A due settimane dalla chiusura totale di Vo', il lockdown si dimostra l'unica arma a disposizione, al momento, contro il virus. Quando Crisanti dà il via al secondo giro di test a tappeto, il 7 marzo, non viene registrato alcun caso. Quei risultati, pubblicati sulla rivista Nature a giugno, ma noti fin da principio ai funzionari italiani, sono per il virologo la prova che l'isolamento e lo screening di massa erano il modo migliore per fermare il Covid-19. E mentre Crisanti insiste sulla necessità di estendere lo screening di massa a tutta la popolazione del Veneto, il virus si manifesta simultaneamente in altre regioni italiane. Gli scienziati non si spiegano ancora come il virus possa essere arrivato a Vo'. Il Veneto, regione conta poco meno di 5 milioni di abitanti cioè meno della metà della Lombardia, sebbene colpito dal covid-19 negli stessi giorni della Lombardia, epicentro della prima e della seconda ondata, riesce a cavarsela meglio.

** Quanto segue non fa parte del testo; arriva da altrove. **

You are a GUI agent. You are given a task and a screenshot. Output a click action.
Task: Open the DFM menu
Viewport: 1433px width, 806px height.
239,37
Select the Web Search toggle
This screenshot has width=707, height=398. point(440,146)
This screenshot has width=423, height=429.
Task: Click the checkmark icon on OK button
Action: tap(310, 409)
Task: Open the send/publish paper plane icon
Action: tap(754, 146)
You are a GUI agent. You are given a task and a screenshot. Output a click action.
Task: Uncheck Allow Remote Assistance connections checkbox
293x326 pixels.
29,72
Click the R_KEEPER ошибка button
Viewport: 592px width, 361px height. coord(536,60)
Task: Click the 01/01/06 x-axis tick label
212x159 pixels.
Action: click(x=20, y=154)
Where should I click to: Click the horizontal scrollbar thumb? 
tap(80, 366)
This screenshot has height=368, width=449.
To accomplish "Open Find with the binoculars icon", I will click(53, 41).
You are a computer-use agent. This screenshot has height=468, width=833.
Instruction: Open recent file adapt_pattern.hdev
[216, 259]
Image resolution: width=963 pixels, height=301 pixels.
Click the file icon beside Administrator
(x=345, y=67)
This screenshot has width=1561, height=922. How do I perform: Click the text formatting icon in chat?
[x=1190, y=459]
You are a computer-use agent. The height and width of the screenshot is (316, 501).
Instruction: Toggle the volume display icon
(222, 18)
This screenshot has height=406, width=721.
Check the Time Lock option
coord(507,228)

Da ottobre scorso, il Paese è alla prese con la seconda ondata che si è abbattuta anche su Vo'. Una situazione dalla quale la città si sta ora riprendendo. Vo', oggi, è eco di se stessa. Matrimoni, battesimi, prime comunioni - che in passato avevano attirato un gran numero di persone - hanno subito pesanti restrizioni. La chiusura dei 45 ristoranti cittadini ha costretto la locale cooperativa vinicola a ridurre la produzione nel 2020. La sala da ballo non ha mai riaperto. "Le cose avrebbero potuto essere diverse", è l'amara riflessione del sindaco Martini che, un anno fa aveva detto: "Il virus a Vo è arrivato e a Vo è morto".